Et l’émission de France-Culture, « L’Esprit Public » du dimanche 16 avril 2023 <Comment sortir de la crise démocratique ?> dans laquelle il était un des participants.
Il intervient souvent dans l’émission « C ce soir » de France 5, dans laquelle il constitue souvent une voix dissidente.
Dans l’émission de France Inter il dit (à partir de 41 :20)
« Je crois qu’il faut prendre un peu de recul sur ce qu’est la nature de la crise de la démocratie française.
Personnellement, je suis un libéral.

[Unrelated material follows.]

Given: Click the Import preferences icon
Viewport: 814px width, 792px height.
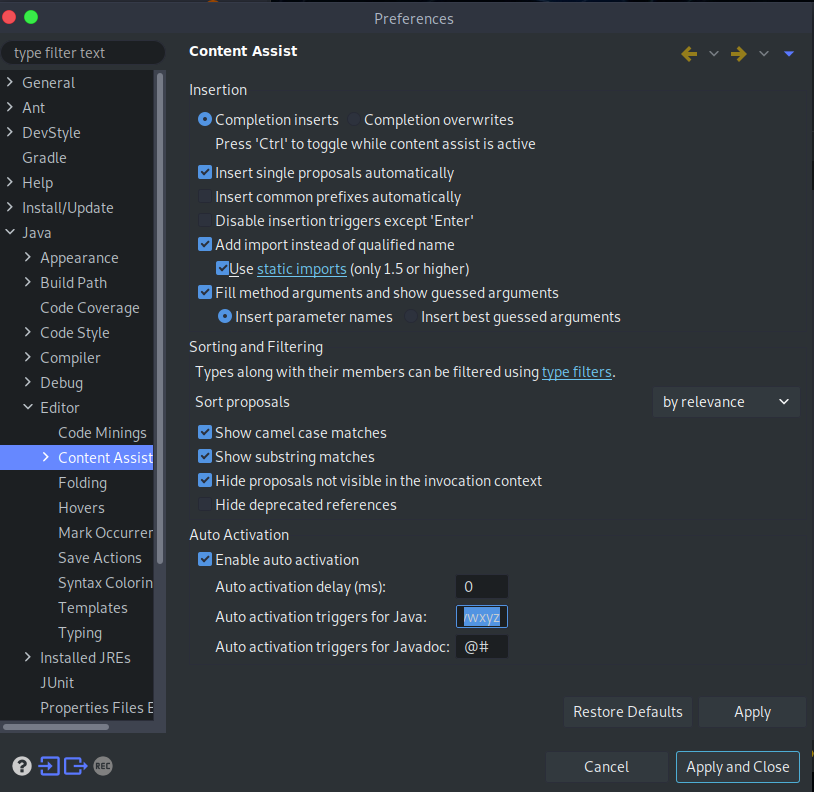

Un libéral, c’est veiller à l’équilibre entre la société et l’État, entre le Demos et le Kratos, entre le peuple et le pouvoir.
Spontanément le libéralisme s’est construit contre les pouvoirs abusifs, contre l’absolutisme.
Il fallait faire baisser le Kratos et faire augmenter le Demos. […]
Je pense qu’aujourd’hui, la crise profonde de notre démocratie ce n’est pas que le Demos soit trop faible et le Kratos trop fort, c’est exactement le contraire.
C’est l’impuissance publicque qui est au cœur. »
Au cœur du récit démocratique, il y a cette promesse que la nation, en tant que souverain, est maître de ses choix et peut décider librement de son destin.
Cette promesse n’a jamais été totalement respectée.
Mais aujourd’hui, elle est devenue extrêmement faible et encore plus pour un pays de moyenne importance comme la France.
Nos grands défis sont planétaires : réchauffement climatique, crise de la biodiversité, crise de l’eau, paix entre les nations.
Notre pays se trouve dans un maillage de dépendance pour sa consommation, son financement, ses investissements, sa défense.
Cette dépendance qui est contrainte par de nombreux Traités, par notre appartenance à l’Union européenne, réduit d’autant les marges de manœuvre de nos gouvernants.
Jancovici prétend que nous sommes déjà en décroissance, sans nous en apercevoir, que dès lors les choix que nous devons faire pour financer les grandes politiques publiques que nous demandons à nos gouvernants (Santé, Éducation, Transition écologique etc…) deviennent encore plus difficiles, car il faut prendre à l’un pour donner à l’autre.
Depuis bien longtemps nous consommons plus que nous produisons, et cachons ce déséquilibre par de l’emprunt et une augmentation de la dette.
Notre société est fracturée, il devient quasi impossible de générer des consensus suffisamment larges.
Je ne développe pas, mais on constate bien un problème d’impuissance publique, dès que le candidat se trouve dans le bureau du gouvernant.
C’est-à-dire que ce soit Emmanuel Macron ou Jean-Luc Melenchon et je ne cite pas la troisième, aucun ne dispose des moyens et possibilités d’honorer les promesses qu’il fait pour être élu.
Bien sûr, il reste possible de gouverner autrement que le fait le Président actuel et d’éviter certaines provocations et écart de langage.
Et il est un point que ne développe pas Tavoillot et dont je suis intimement persuadé, rien ne sera possible si on ne s’attaque pas au creusement des injustices sociales.
Car dans un monde où il faudra aller vers plus de sobriété, en rabattre sur notre soif de consommation et d’hubris, il faut que le sentiment de l’équité et de la justice grandissent dans l’esprit du plus grand nombre.
Et probablement qu’il faudrait aussi plus d’honnêteté de la part des candidats politiques dans la promesse de ce qu’ils sont capables de réaliser et une plus grande maturité de la part des citoyens pour accepter de l’entendre.